Unfortunately, many farmers do not like to engage in estate planning or business succession planning.  And this is true even though family farms face a few unique challenges that many other family businesses do not.  One of these unique challenges is the "love of the land" and the fact that many farm parents and farm children do not want to see the family farm be sold.  After all, both the parents and the children have spent many hours of hard work making the farm successful and it remains home, no matter how far away you have moved.  Another unique challenge that family farms face is that the agricultural land typically makes up most of the family's net worth.  And farm land is an illiquid asset that cannot be easily transferred to non-farm children if a goal of the parents is to treat all children (farm and non-farm) equally.  Fortunately there are estate planning and business planning techniques that can address many of these issues.

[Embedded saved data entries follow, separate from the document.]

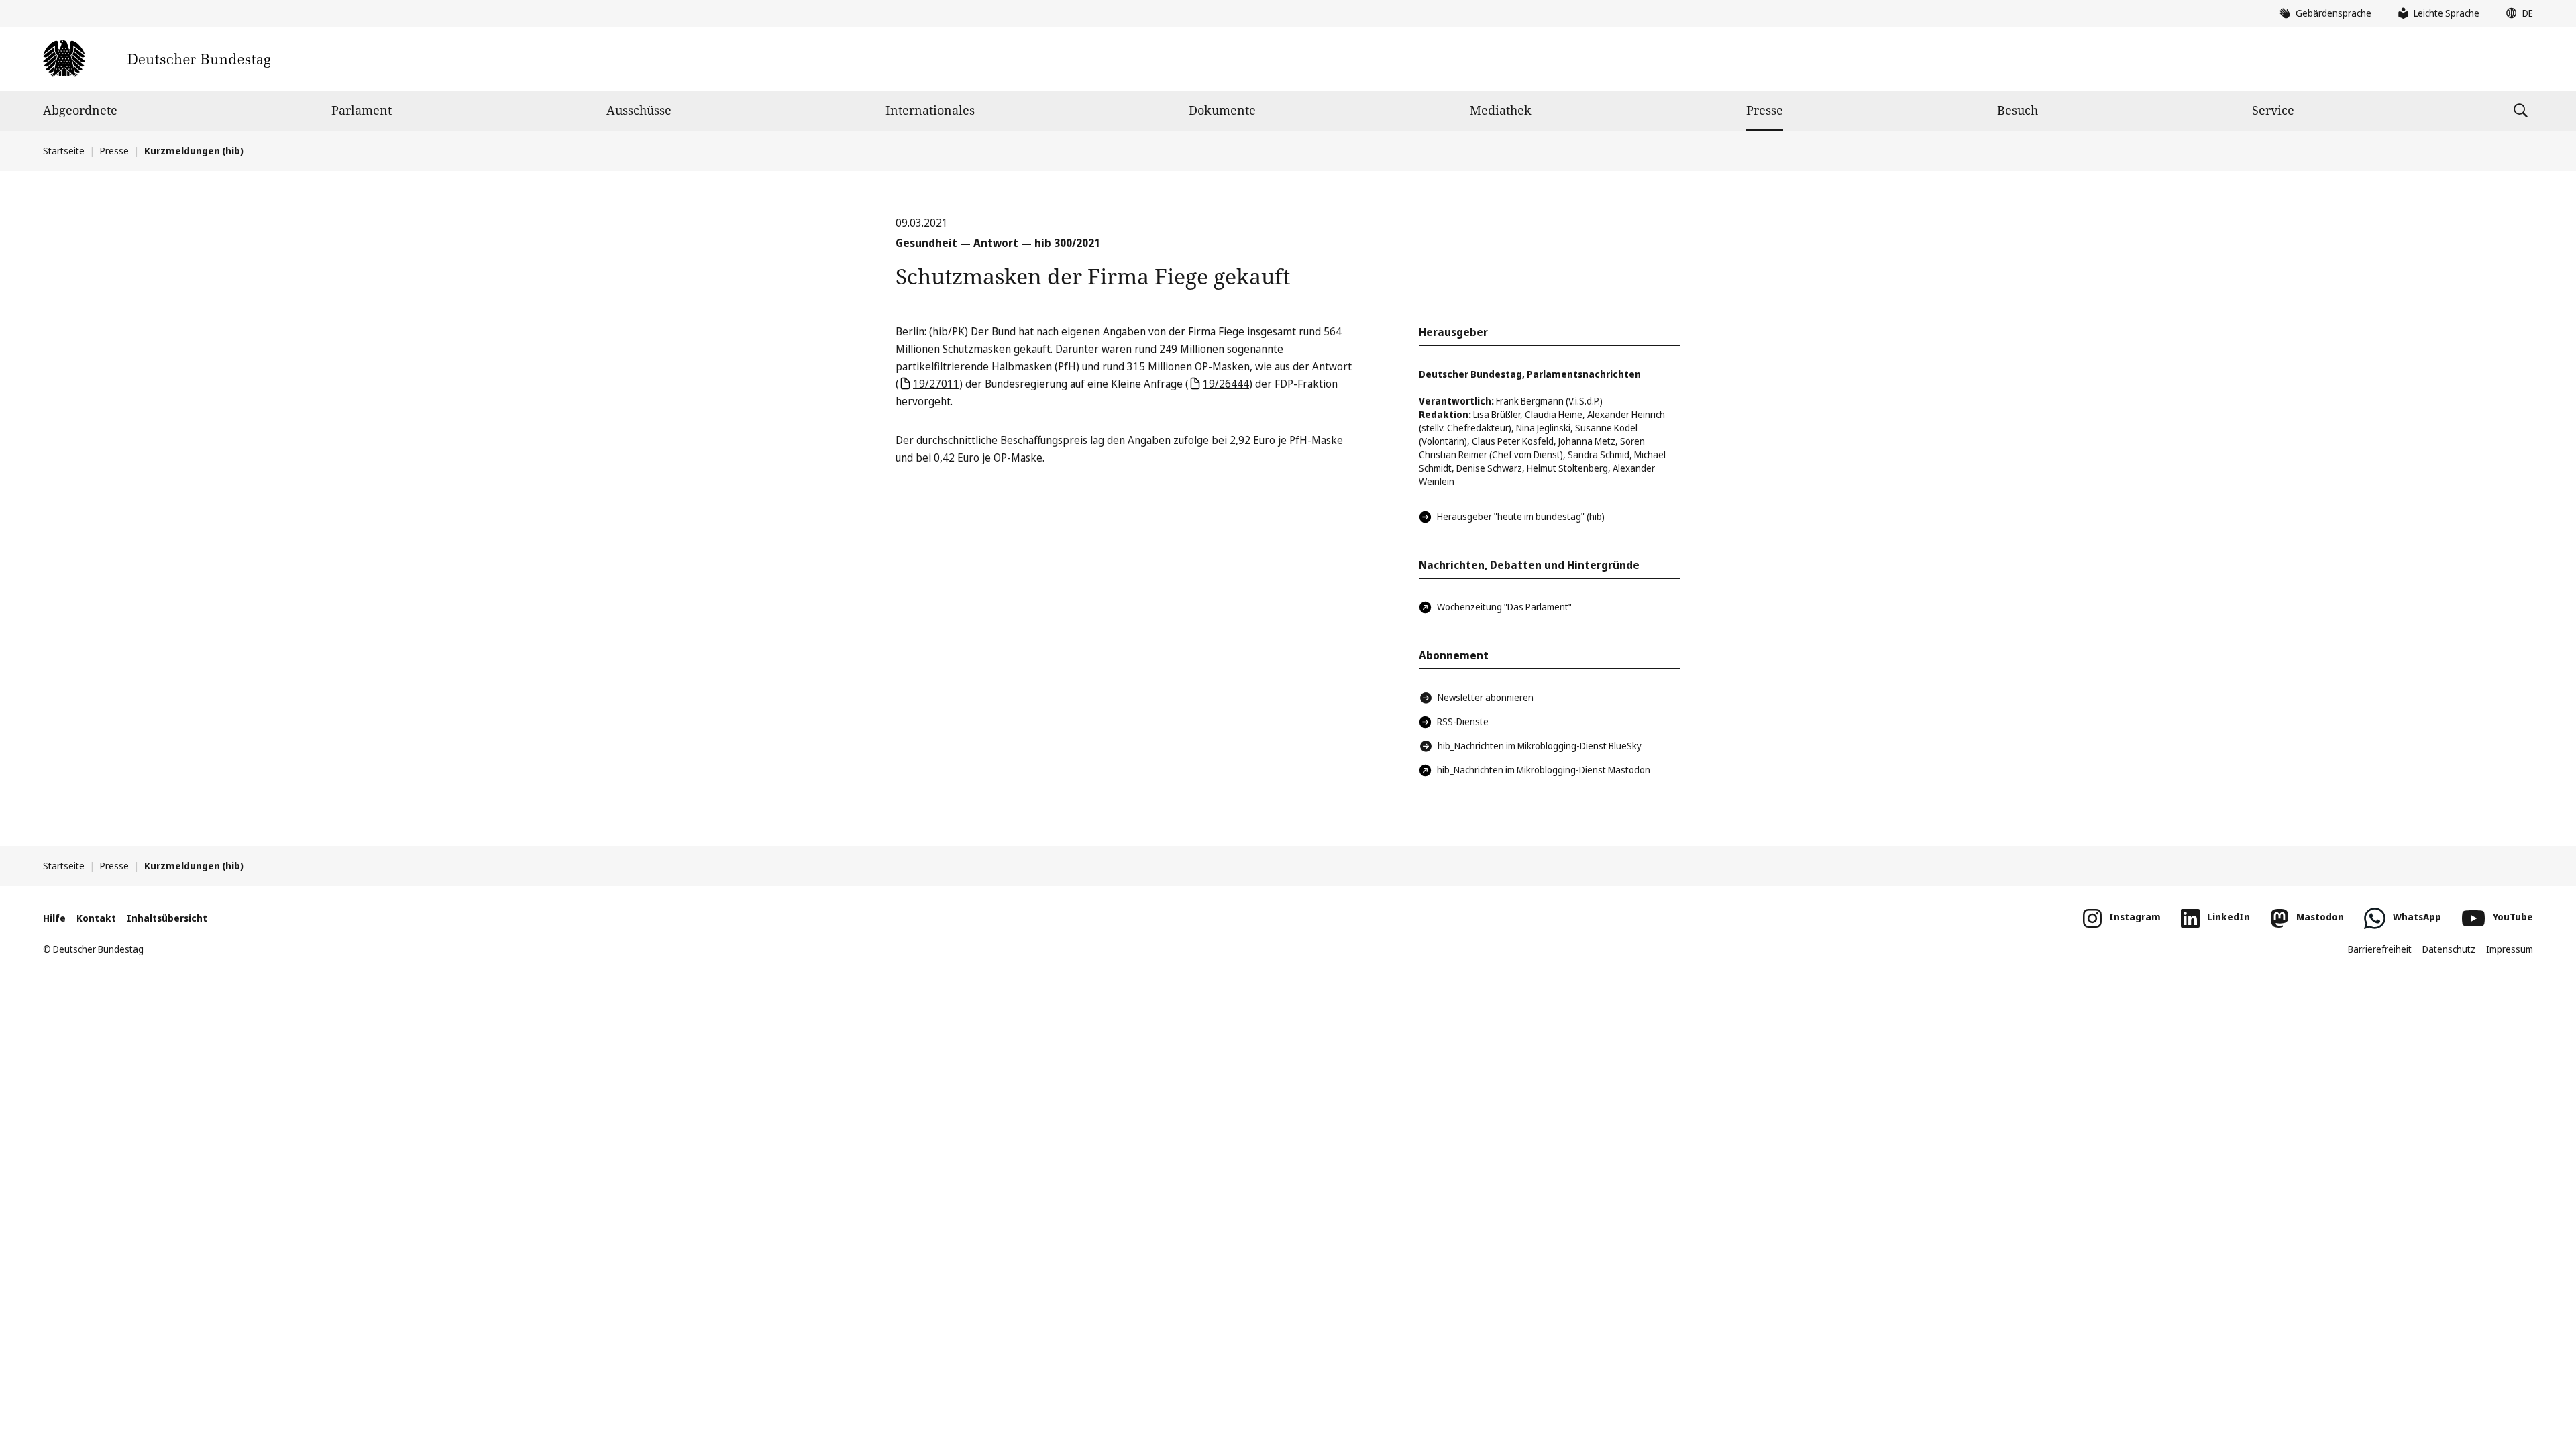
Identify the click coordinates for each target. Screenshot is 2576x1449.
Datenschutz (2448, 949)
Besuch (2017, 110)
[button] (2516, 13)
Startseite (64, 150)
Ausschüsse (639, 110)
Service (2273, 110)
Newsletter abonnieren (1486, 697)
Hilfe (54, 918)
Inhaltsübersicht (167, 918)
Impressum (2509, 949)
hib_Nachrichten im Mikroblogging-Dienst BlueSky (1540, 745)
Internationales (930, 110)
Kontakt (96, 918)
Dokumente (1222, 110)
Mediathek (1501, 110)
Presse (1764, 110)
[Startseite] (156, 58)
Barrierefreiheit (2380, 949)
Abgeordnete (80, 110)
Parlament (361, 110)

One way to pass the family farm to the next generation and protect against the divorce or premature death of a child is through the use of a family entity such as a limited liability company or a corporation.  While farmers often like to keep things simple, family entities are typically the best technique for estate planning and business succession planning.  They are also often used to protect certain assets in the event of divorce or to provide a buy-out strategy for the death of an owner.  In a family entity, operating agreements (or buy-sell agreements) can be drafted so that family assets are protected from the risk of divorce and other unexpected events, including premature death.  For example, if a farm child owns an interest in a family entity and the child dies before the parents, life insurance can be utilized to provide funds to buy-out the deceased child's interest in the family entity or to provide for a buy-out over a long term.  This can ensure that the farm's cash flow is not adversely affected by these unexpected events.  

Estate planning and business succession planning for the family farm is very much a team approach and should involve an experienced attorney, your accountant, your lender and even your farm and non-farm children.  There is no one-size-fits-all plan.  You owe it to yourself and your children to put a practical, workable plan in place before an unforeseen death or divorce cripples your family farm.